# Exercise requirements:
Beneath this line are the data; copy exactly the part of them that opens with the line containing "The width and height of the screenshot is (1344, 896)." and closes with the line containing "Copy the AI keywords response", and only that part.

# Stored data:

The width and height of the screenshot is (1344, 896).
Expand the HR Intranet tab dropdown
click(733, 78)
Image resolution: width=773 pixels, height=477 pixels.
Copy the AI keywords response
--
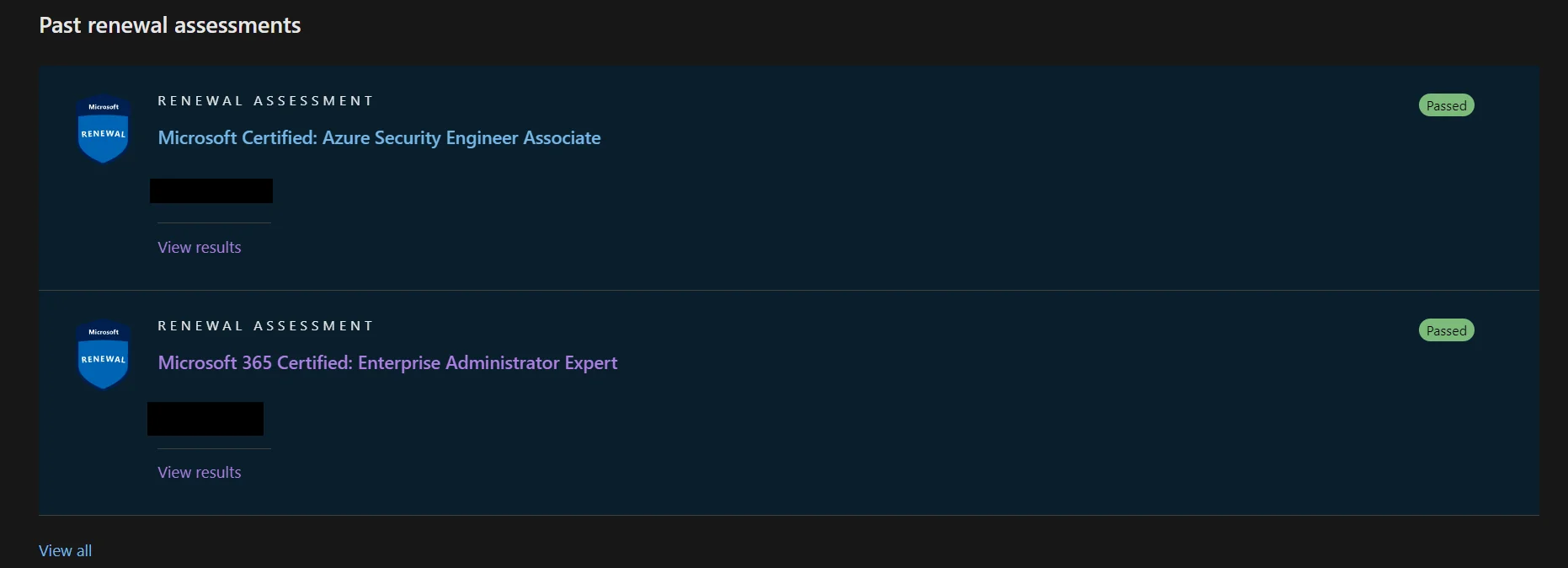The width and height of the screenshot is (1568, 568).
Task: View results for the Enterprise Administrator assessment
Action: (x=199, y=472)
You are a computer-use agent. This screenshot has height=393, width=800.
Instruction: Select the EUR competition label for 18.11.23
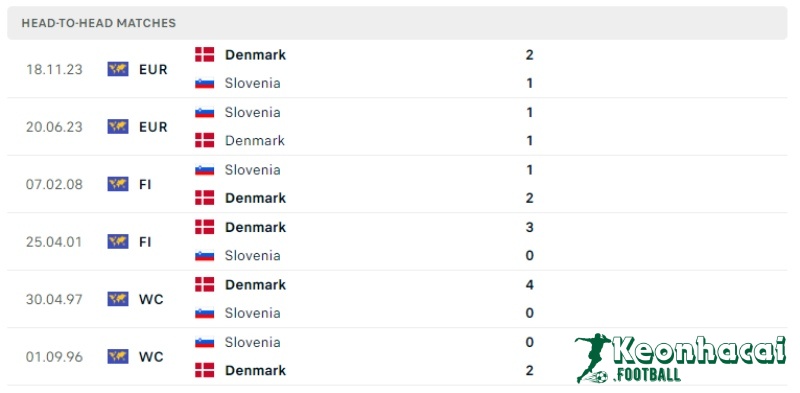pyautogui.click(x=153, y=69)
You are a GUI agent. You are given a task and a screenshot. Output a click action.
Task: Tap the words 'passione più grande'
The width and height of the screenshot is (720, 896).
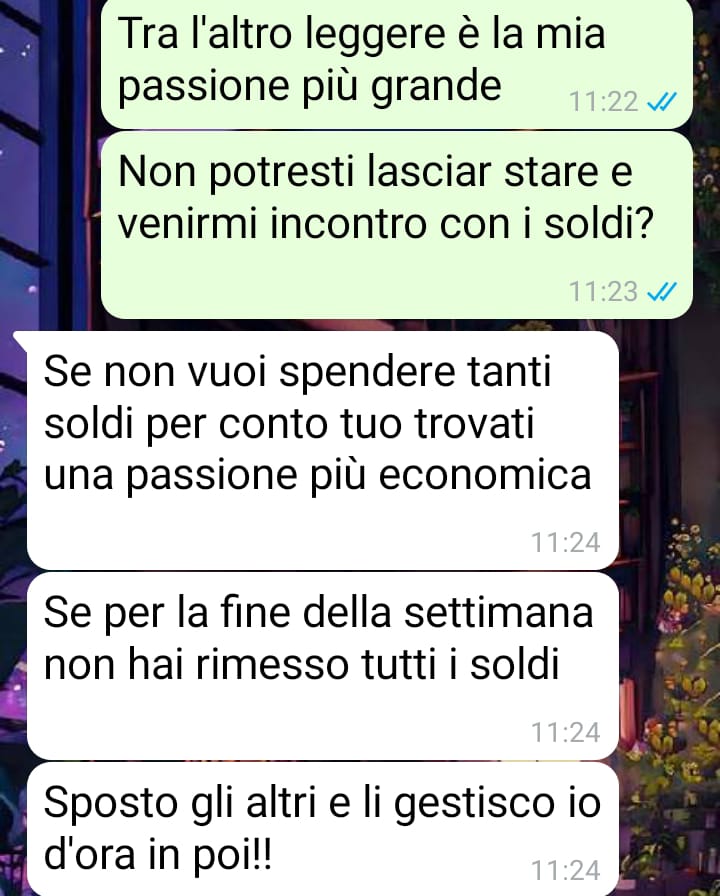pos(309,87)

# Answer below:
The width and height of the screenshot is (1344, 896).
Expand the HR Intranet tab dropdown
click(733, 78)
Image resolution: width=773 pixels, height=477 pixels.
Copy the AI keywords response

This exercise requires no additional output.